### Task 1
Copy the entries word for word, starting at the line that contains "Where should I click to: Select" and continuing through the last line of the entries, with both ends included.

### Selection
%%
Spikes in contamination can collect and concentrate in the desuperheating zone
of the shell side of the feedwater heater and in crevices. These are the areas
that can fail, even if the steam is pure most of the time. Where there is a
potential for chloride or caustic contamination of the steam, stainless steels
may not be the best fit or, at a minimum, alloys should be considered that have
a higher resistance to chloride attack, such as 316 or 904L. In general
however, it may be more productive to work on eliminating the potential for
contamination than to alloy around the problem.
The most
commonly quoted downside to the replacement of copper-alloy feedwater heater
tubes with stainless steel is the difference in thermal conductivity. A quick
look at the reference values will show that a 304 stainless steel has only
one-seventh the thermal conductivity of admiralty brass and about one-third the
conductivity of 90-10 Cu-Ni alloy. Numerous papers have been published
discussing why these “textbook” values are unlikely to be experienced in the
real world. This is certainly an important consideration with condenser tubes,
where the potential for cooling water–side deposits and condenser cleanliness
is likely to have a much more prominent effect on heat transfer than the
textbook thermal conductivity of the tube metal. However, feedwater heater
tubes should have little steam- or water-side fouling. Other factors, such as
tube thickness may offset some of the thermal conductivity loss, and there are
other design factors, such as susceptibility to vibration damage, to consider
in selecting a material.
Carbon Steel
Carbon steel is
passivated by the formation of a dual layer of magnetite (Fe3O4). The layer
closest to the metal is dense but very thin, whereas the layer closest to the
water is more porous and less stable. Hydroxide ions are necessary for the
formation of magnetite. Due to the common utility practice of using feedwater
to control the final temperature of superheat and reheat steam, the source of
hydroxide in feedwater must be volatile, and ammonia or an amine is generally
used for this purpose. A solid alkali such as sodium hydroxide must never be
introduced ahead of where the takeoff to the attemporation is located.
Ammonia is very
volatile, remaining in gaseous state during initial condensation. This may
occur in the deaerator, condenser, or on the shell side of a feedwater heater.
This lowers the effective pH of the first condensate and increases the
solubility of the magnetite layer in that area. This can increase the rate of
FAC in these areas.
%%
### Records for this exercise
%%
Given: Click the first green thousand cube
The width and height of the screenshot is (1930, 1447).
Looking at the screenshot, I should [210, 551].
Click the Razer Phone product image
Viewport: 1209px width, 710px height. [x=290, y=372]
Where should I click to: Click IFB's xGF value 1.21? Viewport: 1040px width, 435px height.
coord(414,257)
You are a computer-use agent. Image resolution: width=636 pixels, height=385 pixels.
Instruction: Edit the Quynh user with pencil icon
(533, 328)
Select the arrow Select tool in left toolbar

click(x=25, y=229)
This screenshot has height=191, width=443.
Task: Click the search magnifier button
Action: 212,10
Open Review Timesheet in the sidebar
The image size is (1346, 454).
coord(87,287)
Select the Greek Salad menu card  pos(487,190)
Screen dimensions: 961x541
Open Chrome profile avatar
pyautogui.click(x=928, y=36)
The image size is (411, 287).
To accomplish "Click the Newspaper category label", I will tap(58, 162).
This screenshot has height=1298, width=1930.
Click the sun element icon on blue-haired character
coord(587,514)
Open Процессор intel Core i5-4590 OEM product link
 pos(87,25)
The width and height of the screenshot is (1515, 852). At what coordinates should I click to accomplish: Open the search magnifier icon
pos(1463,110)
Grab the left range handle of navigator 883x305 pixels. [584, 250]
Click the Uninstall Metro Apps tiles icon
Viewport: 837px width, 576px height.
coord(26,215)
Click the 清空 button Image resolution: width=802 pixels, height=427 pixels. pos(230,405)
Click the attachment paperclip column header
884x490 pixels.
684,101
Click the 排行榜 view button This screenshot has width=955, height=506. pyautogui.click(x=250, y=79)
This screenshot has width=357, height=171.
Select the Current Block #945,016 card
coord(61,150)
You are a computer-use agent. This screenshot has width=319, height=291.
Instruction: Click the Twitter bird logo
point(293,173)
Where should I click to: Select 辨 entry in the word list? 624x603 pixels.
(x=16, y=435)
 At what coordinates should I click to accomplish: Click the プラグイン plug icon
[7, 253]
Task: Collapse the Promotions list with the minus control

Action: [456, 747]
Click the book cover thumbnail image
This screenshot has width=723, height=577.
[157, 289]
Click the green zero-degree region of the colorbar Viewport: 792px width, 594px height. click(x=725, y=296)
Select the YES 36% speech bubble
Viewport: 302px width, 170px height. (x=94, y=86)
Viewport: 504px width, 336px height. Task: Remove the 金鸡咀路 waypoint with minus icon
%%
### Task 2
In the passage on feedwater heater tube materials, why must the hydroxide source in feedwater be volatile?

### Problem solution 1
Where should I click to: Select 辨 entry in the word list? 624x603 pixels.
(x=16, y=435)
 At what coordinates should I click to accomplish: Click the プラグイン plug icon
[7, 253]
Task: Collapse the Promotions list with the minus control

Action: [456, 747]
Click the book cover thumbnail image
This screenshot has width=723, height=577.
[157, 289]
Click the green zero-degree region of the colorbar Viewport: 792px width, 594px height. click(x=725, y=296)
Select the YES 36% speech bubble
Viewport: 302px width, 170px height. (x=94, y=86)
Viewport: 504px width, 336px height. Task: Remove the 金鸡咀路 waypoint with minus icon

### Problem solution 2
Utilities commonly use feedwater to control the final temperature of superheat and reheat steam. For that reason, the hydroxide source must be volatile, and ammonia or an amine is generally used. A solid alkali such as sodium hydroxide must never be introduced ahead of the takeoff to the attemporation.